The globules are in contact with each other via hydrogen bonding. The co-surfactant aids in both emulsion formation and water-binding. This experiment attempts to mimic the handling conditions experienced by the material after a package of such material is opened and material removed for use.
Materials and Methods
Sample Preparation: The gels were produced by vigorously mixing a hot oil-monoglyceride solution with alkaline deionized water. The water and oil portions are heated to ~ 75˚C and blended with an immersion blender for one minute. The blended samples were then passed through the Komax static mixer at a pump speed of five to ensure a homogeneous white paste is obtained. Canola oil was used in these studies, although any edible oil is suitable.

The monoglyceride used was Danisco’s commercially available HSK-A (10% monopalmitin, 90% monostearin) distilled monoglyceride and cosurfactants such as stearic acid in a 20:1 (w/w) ratio. The mixture contained 4.5% (w/w) distilled monoglyceride for proper gel formation. The resulting gel is firm and spreadable as shown in Fig 1A.Dropping Point: The dropping point is an indication of the thermal stability of the product.
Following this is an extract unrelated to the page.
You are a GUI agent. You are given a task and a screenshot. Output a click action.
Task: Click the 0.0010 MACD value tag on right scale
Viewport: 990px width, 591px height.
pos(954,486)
The higher the dropping point the more energy required to alter the structure and thus the more thermally stable the sample is.
Samples were inserted into the Mettler FP 83 Dropping Point Cell at an initial temperature of 40.0°C. Samples were then heated a rate of 5.0°C/min until the dropping point temperature. Five replicates of each sample were completed.
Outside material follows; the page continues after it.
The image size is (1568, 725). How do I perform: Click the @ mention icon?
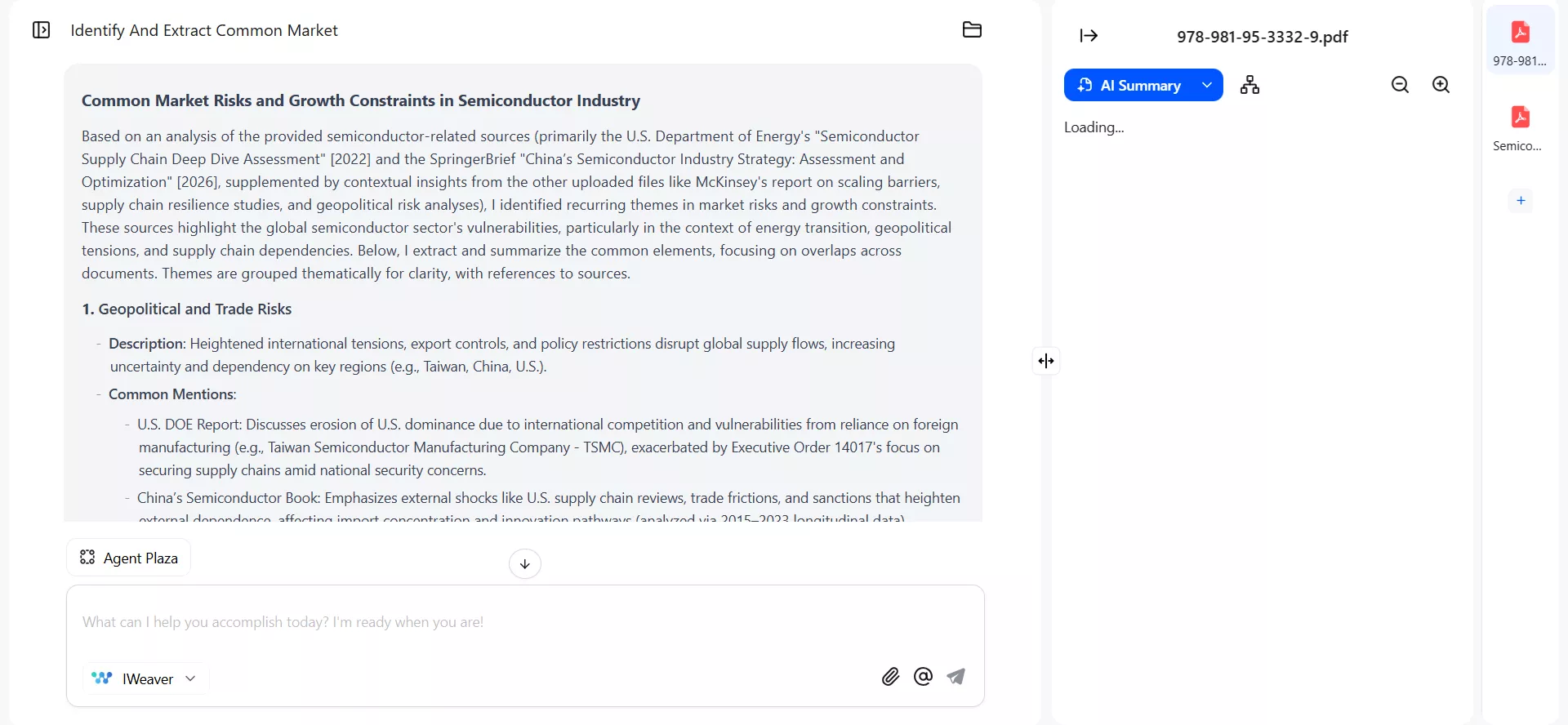(923, 677)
 Differential Scanning Caliorimetry (DSC): Approximately 10 micrograms of fat was placed in hermetic alodined pans supplied by TA Instruments. Pans were loaded into the DSC and samples were heated from an initial temperature of 35.00°C to 65.00°C at a rate of 5°C/min.

Centrifuge Test: The centrifuge test is used to determine the amount of water and oil separation in the samples when placed under gravitational force.
Approximately one gram of each sample was placed into a centrifuge tube using a syringe. The samples were then placed in the centrifuge for five minutes. After five minutes water separation was determined by visual approximation, and oil separation was determined by removing the oil and reweighing the centrifuge tube.

Figure 2. Polarized light image of MAG gel- Microscopy images over the 5 week storage period did not show evidence of flocculation or coalescence between any of the samples

 Results

Figure 4. Melting points determined by DSC curves of room temperature (RT) and cold storage samples over the 5 week storage period. Melting points remained within a few degrees of each other throughout the 5 week storage period. Cold storage samples have lower melting points then RT samples (n=2).

Figure 5. Dropping points of room temperature samples over the 5 week storage period (n=5).

Figure 6. Dropping points of cold storage samples over the 5 week storage period. Fluctuation between DP’s more evident for cold storage then RT samples (n=5).

Figure 7. Water separation of cold storage samples over the 5 week storage period. Syneresis begins during week 3 of storage. The RT samples did not show any signs of syneresis. Oil separation was too little to be quantified for all samples (n=3).

Conclusions
The melting point of all the samples remains constant throughout the 5 week storage period indicating that there is no change in the state of the sample.

The variability in the dropping point can lead to the conclusion that there is a structural change taking place in the refrigerated samples.

These results are consistent with the notion that H-bonding between MAG hydroxyl groups is strengthened at cold temperatures, causing shrinkage of the inter-lamellar region, resulting in syneresis.

This is partially responsible for the destabilization of the MAG multilayers and the observed decrease in DP. Storage at room temperature is more advantageous as the product appears to behave more consistently throughout the five week storage period.